Sirolimus Combined With Low-dose Warfarin for the Treatment of Refractory PNH

Classical paroxysmal nocturnal hemoglobinuria(PNH) is mainly characterized by hemolysis and thrombosis, which reduced patients ' quality of life(QoL) greatly and even lead to death. There is no ideal therapy except for eculizumab, expensive and not available in China mainland. Glucocorticoids and symptomatic supportive therapy are traditional treatments. The response rate is 30%, far from satisfactory. In recent years, T lymphocyte-mediated destruction of normal hematopoietic stem cells have been reported to involve the pathogenesis of PNH, making immunomodulatory drugs be potential effective treatments.

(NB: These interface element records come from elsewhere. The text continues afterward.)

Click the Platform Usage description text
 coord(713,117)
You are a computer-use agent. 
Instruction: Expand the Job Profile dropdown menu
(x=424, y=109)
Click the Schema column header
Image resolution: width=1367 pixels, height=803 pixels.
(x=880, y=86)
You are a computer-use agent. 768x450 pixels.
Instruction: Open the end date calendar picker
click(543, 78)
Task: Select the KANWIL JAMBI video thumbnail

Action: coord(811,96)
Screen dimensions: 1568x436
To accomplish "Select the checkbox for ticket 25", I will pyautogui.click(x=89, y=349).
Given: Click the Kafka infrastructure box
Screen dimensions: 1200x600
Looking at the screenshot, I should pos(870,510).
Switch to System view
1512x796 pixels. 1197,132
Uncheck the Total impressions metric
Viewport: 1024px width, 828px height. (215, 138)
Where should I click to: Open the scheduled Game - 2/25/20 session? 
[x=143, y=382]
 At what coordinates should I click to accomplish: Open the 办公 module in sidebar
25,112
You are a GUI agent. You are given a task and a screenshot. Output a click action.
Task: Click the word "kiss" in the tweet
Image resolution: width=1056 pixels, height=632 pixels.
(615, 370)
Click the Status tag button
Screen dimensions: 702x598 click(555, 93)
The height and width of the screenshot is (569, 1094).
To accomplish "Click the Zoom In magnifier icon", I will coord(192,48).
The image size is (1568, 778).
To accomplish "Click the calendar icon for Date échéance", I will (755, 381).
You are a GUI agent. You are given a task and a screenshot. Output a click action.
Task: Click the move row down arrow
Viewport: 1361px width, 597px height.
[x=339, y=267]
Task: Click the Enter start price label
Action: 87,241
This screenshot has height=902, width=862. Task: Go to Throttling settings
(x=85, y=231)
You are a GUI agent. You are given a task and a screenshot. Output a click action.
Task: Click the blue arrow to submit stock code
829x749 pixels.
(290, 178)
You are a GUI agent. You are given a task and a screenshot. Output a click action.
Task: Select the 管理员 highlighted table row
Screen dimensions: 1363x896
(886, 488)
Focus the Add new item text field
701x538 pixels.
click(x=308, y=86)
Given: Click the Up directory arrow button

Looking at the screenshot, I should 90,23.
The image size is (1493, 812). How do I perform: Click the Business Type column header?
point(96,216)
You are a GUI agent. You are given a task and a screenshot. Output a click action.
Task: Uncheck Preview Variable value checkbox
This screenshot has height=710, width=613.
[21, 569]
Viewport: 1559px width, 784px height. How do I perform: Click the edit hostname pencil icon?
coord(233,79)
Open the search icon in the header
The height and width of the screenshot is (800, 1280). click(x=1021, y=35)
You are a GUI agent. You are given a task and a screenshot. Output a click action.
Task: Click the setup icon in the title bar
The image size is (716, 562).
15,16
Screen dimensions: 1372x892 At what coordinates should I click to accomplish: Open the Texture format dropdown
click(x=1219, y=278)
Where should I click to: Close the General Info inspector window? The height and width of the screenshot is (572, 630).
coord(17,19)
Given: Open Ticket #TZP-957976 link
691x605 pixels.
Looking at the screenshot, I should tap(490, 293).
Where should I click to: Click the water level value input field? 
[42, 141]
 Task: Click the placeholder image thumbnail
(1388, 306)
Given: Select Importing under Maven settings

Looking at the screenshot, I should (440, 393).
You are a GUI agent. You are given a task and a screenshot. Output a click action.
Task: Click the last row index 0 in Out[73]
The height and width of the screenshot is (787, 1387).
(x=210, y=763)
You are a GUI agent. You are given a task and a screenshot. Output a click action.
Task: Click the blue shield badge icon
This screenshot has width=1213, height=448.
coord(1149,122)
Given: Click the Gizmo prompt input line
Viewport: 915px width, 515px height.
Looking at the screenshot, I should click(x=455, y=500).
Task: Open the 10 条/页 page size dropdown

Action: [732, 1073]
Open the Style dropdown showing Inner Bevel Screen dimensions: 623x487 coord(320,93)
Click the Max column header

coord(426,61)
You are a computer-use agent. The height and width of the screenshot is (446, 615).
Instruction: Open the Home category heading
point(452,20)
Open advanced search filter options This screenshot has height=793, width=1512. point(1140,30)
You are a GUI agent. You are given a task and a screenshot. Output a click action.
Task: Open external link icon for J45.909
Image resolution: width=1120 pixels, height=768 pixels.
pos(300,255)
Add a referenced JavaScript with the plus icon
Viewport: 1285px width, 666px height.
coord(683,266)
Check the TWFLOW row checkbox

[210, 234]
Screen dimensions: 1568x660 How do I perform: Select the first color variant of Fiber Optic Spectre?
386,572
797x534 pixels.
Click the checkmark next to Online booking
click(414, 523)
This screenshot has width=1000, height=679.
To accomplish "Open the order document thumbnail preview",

Sirolimus (rapamycin), produced by the bacterium Streptomyces hygroscopicus, is a mammalian target of Rapamycin (mTOR) inhibitor. mTOR is a serine/threonine kinase that regulates cell growth, proliferation, metabolism and survival. It has two interacting complex, mTORC1 and mTORC2. Sirolimus primarily inhibits mTORC1, has been demonstrated for its immunomodulatory effects and ability to improve hematopoietic stem cell function. Recently, sirolimus has been reported to be effective and well tolerated in the treatment of immune-mediated cytopenias, even in multi-immunosuppressants resistant patients. In addition, classical PNH patients have a higher risk of thrombosis especially in refractory ones and it is reasonable to use low-dose warfarin in the management of patients with classic refractory PNH.

In this study, it is anticipated to evaluate the effect of sirolimus combined with low-dose warfarin on patients with refractory classic PNH. The adverse effects and QoL on different time points were documented.